Clicking any gallery thumbnail opens a right-side panel that shows the camera model used, the number of channels installed, the specific challenges solved, and a before-and-after coverage map diagramming blind spots versus new sightlines. Each panel closes with a street-name and first-name testimonial and a direct call-to-action button.
After the visitor passes the second scroll, an amber bar anchors to the bottom of the screen with the primary prompt: "Get Your Free Site Survey." It stays visible as the visitor browses the gallery, maintaining conversion pressure without interrupting the browsing experience.
A non-uniform bento layout presents three proof statistics and process callouts side by side. The asymmetric grid avoids the rigid look of a standard feature row and keeps the page feeling editorial and confident rather than templated.
The primary call-to-action routes visitors to a dedicated scheduling page with a zip-code field, a property type toggle covering home, business, and multi-unit options, and a preferred-callback time selector. No pricing appears on the landing page itself, keeping the focus on proving expertise first.
| Section | Purpose |
|---|---|
| Full-Screen Hero | Opens with looping camera-POV video, headline fade-in, and amber primary call to action |
| Gallery Grid | Filterable real-project photos organized by property type with click-to-open behavior |
| Detail Panel | Slide-in right panel showing camera specs, coverage map, testimonial, and call to action |
| Why Shield Bento | Asymmetric layout with proof stats and process callouts in a non-uniform grid |
| Fixed call to action Bar | Amber bar anchored after second scroll, persistent throughout gallery browsing |
| Scheduling Page | Dedicated page with zip-code field, property type toggle, and callback time selector |
| Footer | Linear single-row footer pattern |
The visual identity follows a Corporate Precision theme built around the Navy Authority color system. The palette is modeled after the brushed-steel panel of a commercial network video recorder unit: authoritative, operational, and uncluttered.
Shield is built desktop-first to match the command-center monitor aesthetic its target audience expects. A mobile-responsive fallback ensures the gallery and detail panels remain usable on smaller screens.

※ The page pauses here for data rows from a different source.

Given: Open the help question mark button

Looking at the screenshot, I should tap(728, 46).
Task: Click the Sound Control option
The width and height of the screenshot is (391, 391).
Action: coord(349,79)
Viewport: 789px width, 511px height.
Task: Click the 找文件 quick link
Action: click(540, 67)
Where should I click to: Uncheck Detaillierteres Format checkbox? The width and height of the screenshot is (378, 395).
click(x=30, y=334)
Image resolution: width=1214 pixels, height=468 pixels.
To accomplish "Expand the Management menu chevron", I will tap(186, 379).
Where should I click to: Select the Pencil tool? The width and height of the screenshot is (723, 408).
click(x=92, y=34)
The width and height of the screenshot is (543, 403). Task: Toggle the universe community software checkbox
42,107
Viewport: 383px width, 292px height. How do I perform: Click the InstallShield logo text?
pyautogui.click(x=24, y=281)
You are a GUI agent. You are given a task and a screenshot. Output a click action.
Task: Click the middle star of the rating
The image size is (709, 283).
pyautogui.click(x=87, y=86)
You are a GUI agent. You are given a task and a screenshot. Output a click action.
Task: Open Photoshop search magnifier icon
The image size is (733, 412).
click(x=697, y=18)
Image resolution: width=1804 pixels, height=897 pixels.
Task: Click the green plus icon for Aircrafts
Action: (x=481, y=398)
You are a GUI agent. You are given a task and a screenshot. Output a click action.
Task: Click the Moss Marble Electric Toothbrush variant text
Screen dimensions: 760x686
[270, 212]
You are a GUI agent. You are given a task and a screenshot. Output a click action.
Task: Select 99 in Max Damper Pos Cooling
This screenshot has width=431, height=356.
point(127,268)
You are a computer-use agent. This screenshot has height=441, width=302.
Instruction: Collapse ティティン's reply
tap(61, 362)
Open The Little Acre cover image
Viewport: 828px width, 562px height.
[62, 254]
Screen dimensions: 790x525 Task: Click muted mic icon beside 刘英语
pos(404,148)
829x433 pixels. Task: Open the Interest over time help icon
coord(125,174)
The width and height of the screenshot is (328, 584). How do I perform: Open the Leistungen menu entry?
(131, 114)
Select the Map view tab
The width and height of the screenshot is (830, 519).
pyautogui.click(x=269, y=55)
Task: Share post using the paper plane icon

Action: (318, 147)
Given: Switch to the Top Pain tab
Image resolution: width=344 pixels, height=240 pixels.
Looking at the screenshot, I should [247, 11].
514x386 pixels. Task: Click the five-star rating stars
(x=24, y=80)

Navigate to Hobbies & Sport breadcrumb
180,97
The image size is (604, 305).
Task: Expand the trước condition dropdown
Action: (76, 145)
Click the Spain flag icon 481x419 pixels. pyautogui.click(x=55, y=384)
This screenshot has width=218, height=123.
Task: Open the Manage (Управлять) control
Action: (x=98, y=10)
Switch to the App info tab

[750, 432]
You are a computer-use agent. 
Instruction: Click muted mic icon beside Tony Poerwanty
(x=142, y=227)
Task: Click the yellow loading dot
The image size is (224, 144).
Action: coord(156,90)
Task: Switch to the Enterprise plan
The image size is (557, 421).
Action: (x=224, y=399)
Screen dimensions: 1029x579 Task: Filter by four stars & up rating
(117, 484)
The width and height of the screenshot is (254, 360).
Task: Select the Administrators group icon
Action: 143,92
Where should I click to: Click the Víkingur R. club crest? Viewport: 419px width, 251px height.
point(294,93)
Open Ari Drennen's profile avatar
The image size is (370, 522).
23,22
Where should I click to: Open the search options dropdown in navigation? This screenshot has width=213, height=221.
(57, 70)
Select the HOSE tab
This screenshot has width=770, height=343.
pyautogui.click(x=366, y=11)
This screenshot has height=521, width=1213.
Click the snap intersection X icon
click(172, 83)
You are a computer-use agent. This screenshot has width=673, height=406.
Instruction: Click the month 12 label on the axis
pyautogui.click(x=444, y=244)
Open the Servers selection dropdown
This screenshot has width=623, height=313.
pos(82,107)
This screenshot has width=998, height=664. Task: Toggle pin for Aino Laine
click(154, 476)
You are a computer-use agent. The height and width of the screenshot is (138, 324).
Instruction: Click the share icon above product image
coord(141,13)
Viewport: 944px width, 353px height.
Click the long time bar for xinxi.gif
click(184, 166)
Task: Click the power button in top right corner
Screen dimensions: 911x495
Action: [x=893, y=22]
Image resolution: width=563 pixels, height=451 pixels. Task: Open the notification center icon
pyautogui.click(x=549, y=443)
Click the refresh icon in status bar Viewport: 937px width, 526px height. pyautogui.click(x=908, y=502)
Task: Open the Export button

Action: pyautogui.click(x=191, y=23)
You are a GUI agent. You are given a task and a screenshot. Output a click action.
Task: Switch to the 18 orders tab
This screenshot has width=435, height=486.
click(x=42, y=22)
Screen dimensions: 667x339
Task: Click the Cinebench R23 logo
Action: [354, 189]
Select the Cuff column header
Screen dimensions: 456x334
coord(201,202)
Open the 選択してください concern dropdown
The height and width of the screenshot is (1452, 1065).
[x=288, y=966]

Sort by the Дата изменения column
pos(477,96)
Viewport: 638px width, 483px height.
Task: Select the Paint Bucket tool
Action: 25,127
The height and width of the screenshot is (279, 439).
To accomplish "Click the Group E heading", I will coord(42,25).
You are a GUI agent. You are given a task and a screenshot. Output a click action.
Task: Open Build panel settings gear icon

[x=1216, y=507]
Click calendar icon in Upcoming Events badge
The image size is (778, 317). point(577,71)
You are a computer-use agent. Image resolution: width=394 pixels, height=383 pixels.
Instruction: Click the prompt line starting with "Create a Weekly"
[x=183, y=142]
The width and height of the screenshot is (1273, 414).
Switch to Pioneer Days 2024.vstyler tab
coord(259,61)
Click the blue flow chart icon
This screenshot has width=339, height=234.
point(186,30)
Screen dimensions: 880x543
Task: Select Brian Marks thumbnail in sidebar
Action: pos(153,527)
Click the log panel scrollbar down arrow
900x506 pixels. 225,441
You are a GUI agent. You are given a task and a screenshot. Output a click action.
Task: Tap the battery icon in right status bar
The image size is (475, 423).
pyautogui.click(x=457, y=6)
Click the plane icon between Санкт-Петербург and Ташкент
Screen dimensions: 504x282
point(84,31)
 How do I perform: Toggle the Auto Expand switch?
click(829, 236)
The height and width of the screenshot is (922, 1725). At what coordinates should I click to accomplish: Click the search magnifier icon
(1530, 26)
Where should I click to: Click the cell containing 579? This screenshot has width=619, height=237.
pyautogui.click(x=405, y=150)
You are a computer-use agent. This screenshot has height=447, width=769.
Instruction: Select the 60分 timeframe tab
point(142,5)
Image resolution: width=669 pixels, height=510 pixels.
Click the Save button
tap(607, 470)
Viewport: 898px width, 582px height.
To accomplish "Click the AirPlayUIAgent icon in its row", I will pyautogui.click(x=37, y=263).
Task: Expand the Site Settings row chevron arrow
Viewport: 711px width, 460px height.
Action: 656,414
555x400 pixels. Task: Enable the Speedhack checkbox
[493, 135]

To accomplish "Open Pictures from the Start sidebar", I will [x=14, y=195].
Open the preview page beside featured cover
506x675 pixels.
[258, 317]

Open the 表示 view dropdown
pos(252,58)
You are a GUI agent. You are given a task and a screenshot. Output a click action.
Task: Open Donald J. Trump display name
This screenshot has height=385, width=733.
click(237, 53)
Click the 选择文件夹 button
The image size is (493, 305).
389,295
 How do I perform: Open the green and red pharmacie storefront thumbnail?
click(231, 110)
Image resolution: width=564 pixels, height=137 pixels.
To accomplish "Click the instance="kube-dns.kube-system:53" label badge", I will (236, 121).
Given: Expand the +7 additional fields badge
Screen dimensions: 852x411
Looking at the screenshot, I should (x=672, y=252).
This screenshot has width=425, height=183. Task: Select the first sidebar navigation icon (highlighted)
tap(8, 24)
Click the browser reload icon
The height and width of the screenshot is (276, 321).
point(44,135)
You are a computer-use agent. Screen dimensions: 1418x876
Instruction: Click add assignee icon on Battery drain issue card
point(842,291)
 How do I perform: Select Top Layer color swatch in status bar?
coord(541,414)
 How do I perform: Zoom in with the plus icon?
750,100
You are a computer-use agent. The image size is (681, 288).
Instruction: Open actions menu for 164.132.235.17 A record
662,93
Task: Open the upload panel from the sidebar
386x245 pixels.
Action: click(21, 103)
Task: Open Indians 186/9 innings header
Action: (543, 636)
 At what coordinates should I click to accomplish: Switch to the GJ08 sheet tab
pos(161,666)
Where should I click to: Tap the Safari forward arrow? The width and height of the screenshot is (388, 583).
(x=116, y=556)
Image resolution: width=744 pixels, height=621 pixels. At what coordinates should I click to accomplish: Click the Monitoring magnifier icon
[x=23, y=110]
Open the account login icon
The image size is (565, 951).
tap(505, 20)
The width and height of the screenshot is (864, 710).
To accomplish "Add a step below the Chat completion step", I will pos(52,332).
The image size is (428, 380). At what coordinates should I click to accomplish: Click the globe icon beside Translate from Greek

Shield is structured as a click-through funnel that earns trust before asking for commitment. Each layer of the page removes a specific objection a cautious visitor carries.
Shield is built for the United States market with localization set to USD, MM/DD/YYYY date format, and EST timezone references. The animation level is high, with GSAP ScrollTrigger reveals, timestamp ticker JavaScript, and parallax behavior included in the build. The template is categorized under Construction and Home, within the Home Security and Automation subcategory, targeting the security camera installation niche. It carries an intersection match score of 13, reflecting strong alignment between the gallery-and-detail template style, the click-through funnel direction, and the local-and-neighborhood creative direction.